Abstract
We present an analysis of a self-supervised learning approach for monocular depth and ego-motion estimation. This is an important problem for computer vision systems of robots, autonomous vehicles and other intelligent agents, equipped only with monocular camera sensor. We have explored a number of neural network architectures that perform single-frame depth and multi-frame camera pose predictions to minimize photometric error between consecutive frames on a sequence of camera images. Unlike other existing works, our proposed approach called ERF-SfMLearner examines the influence of the deep neural network receptive field on the performance of depth and ego-motion estimation. To do this, we study the modification of network layers with two convolution operators with extended receptive field: dilated and deformable convolutions. We demonstrate on the KITTI dataset that increasing the receptive field leads to better metrics and lower errors both in terms of depth and ego-motion estimation. Code is publicly available at github.com/linukc/ERF-SfMLearner.
Similar content being viewed by others
1 INTRODUCTION
Today, deep neural networks are the most popular tool in autonomous systems development. They can be effective prediction models based on different input sensor data [1]. We are especially interested in neural depth and ego-pose estimation for the onboard monocular camera. This is essential both for the tasks of detecting and tracking three-dimensional objects [2] and for high-quality mapping of the area in which the camera is moving [3]. Also, monocular camera depth estimation is much more complicated than the reconstruction of depth maps from a stereo pair of images [4, 5], where we can accurately estimate the scale and pixel disparity both analytically and using neural networks [6].
Existing results [7, 8] show that neural networks can successfully cope with this problem on one level with feature-based methods.
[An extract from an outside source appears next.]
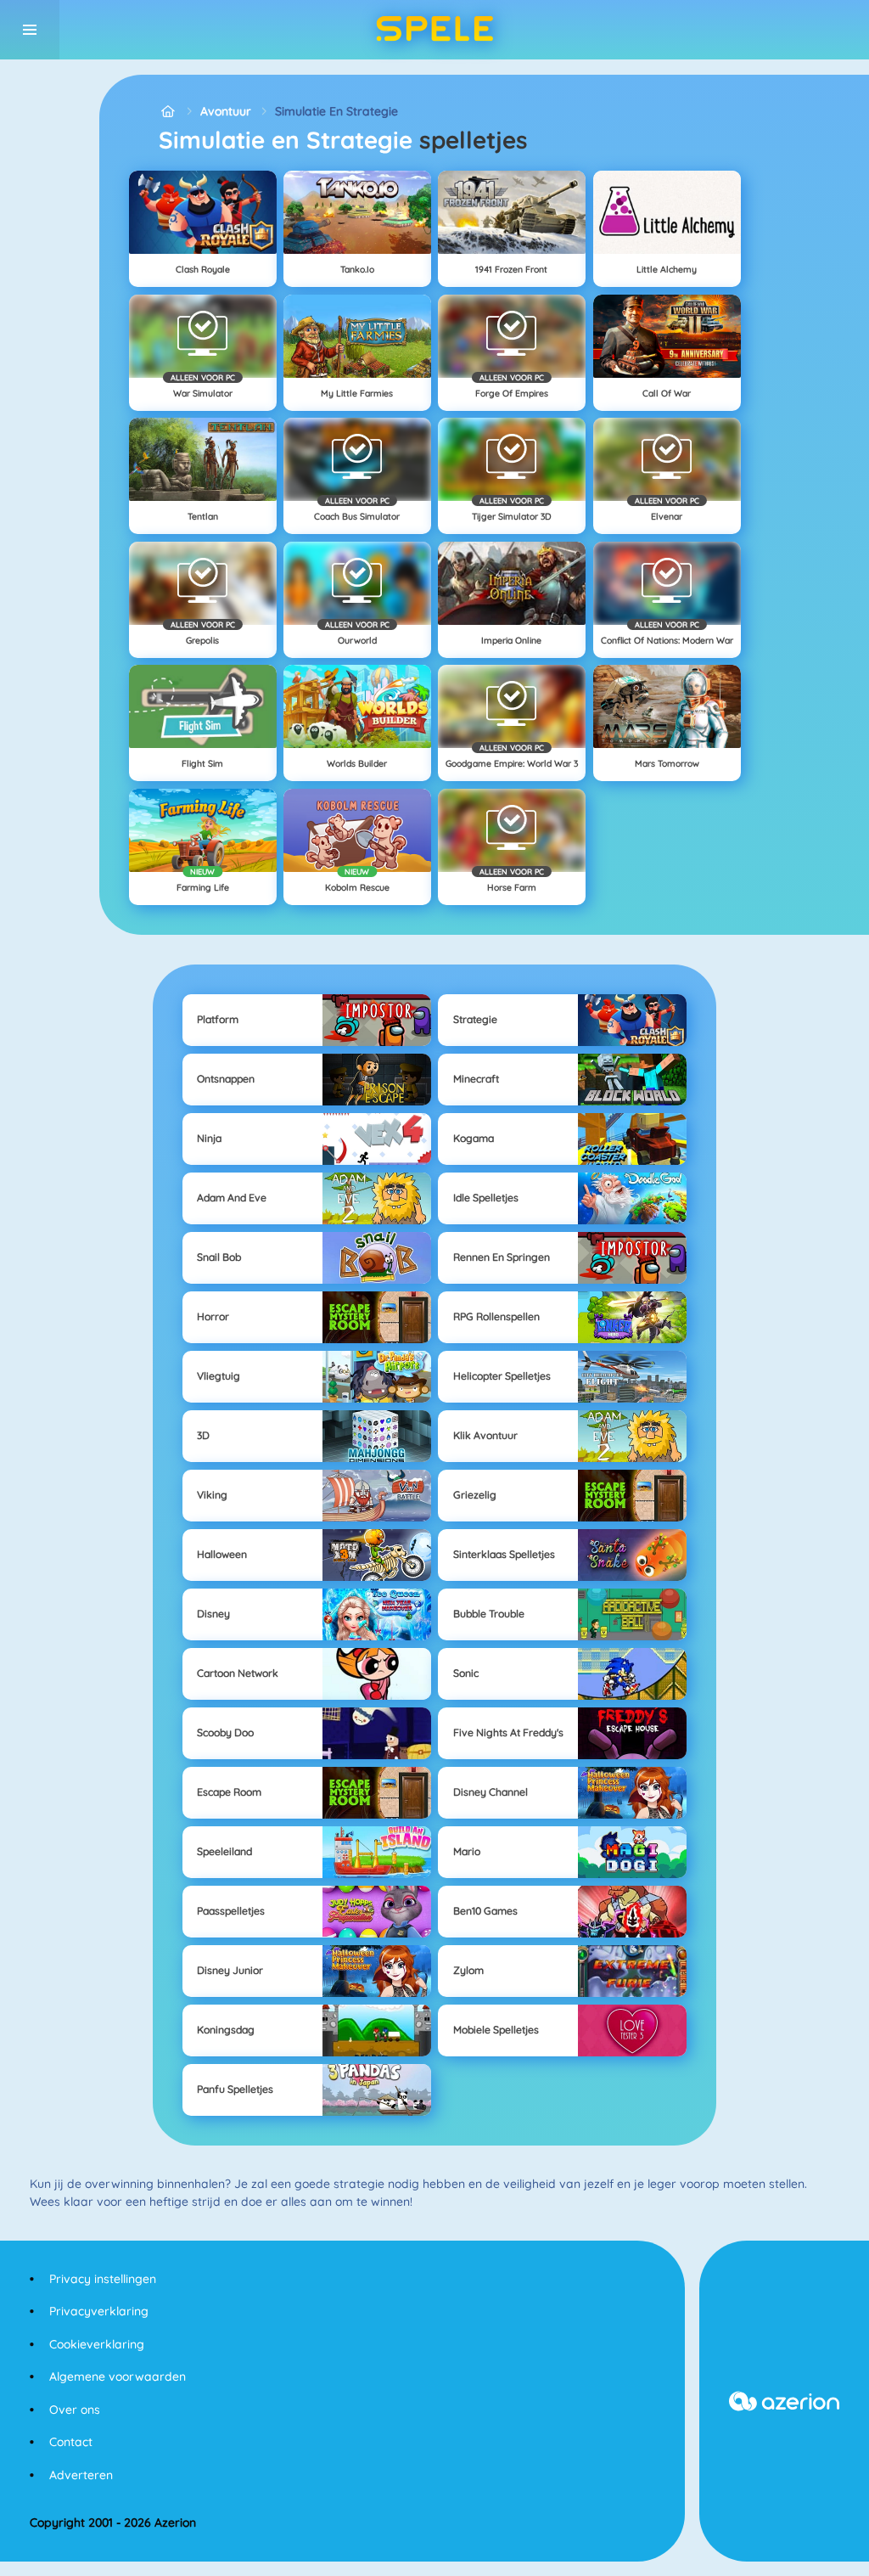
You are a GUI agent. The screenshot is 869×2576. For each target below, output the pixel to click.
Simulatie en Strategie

However, they are still significantly affected by noise in the reconstructed depth maps.
For each specific task it is also necessary to have a large data set. To compile such a set for the ego-motion estimation, it is necessary to have accurate equipment for taking ground truth (GT) values. It is not always possible, especially if you plan to test the performance of the algorithm with your data. Therefore, we chose an joint self-supervised learning approach [7] as the main algorithm, which does not require pre-labeling for training, but uses an additional single-frame depth and multi-frame pose predictions to minimize the photometric error.
The process of choosing neural network architectures is empirical since there are no mathematically proved rules for their compilation. Different models can solve the same problem with a big difference in the final metrics. Our approach builds upon the insight that the receptive field is an important hyperparameter that greatly affects the ability of neural networks to perform a task. Experiments on the KITTI [9] dataset show the trueness of this assumption for both pose and depth prediction.
In summary, our work makes the following main contributions:
• a novel convolutional neural approach called ERF-SfMLearner for monocular depth and ego-motion estimation with extended receptive field;
• analysis of neural network receptive filed influence on monocular depth and ego-motion estimation on KITTI dataset with different resolutions of the input image.
2 RELATED WORK
Most self-supervised methods use single-frame depth and multi-frame pose predictions to minimize photometric error from source to a target frame from the sequence of images. This idea was first introduced by Zhou et al. [7]. Based on this principle a lot of works were proposed. Mahjourian et al. [10] offer an approach to combine photometric loss with geometric constraints using 3D-based loss. Godard et al. [11] in Monodepth2 enhance reprojection loss and design it to robustly handle occlusions. Subsequent methods propose improvements based on various techniques, such as supervision from optical flow [12–16], semantic segmentation [17, 18] or combination of these techniques [19, 20]. Wang et at. [21] propose to synthesize new views from raw images, thereby enriching the training data and improving the performance of the pose network. Tak-Wai Hui in [22] rethink the utilization of image sequence in the RNN acitecture. Suri et at. in [23] introduce pose constraints to reduce depth inconsistencies and scale ambiguity. Lee et at. in [24] suggest to integrate IMU sensor to disambiguate depth scale.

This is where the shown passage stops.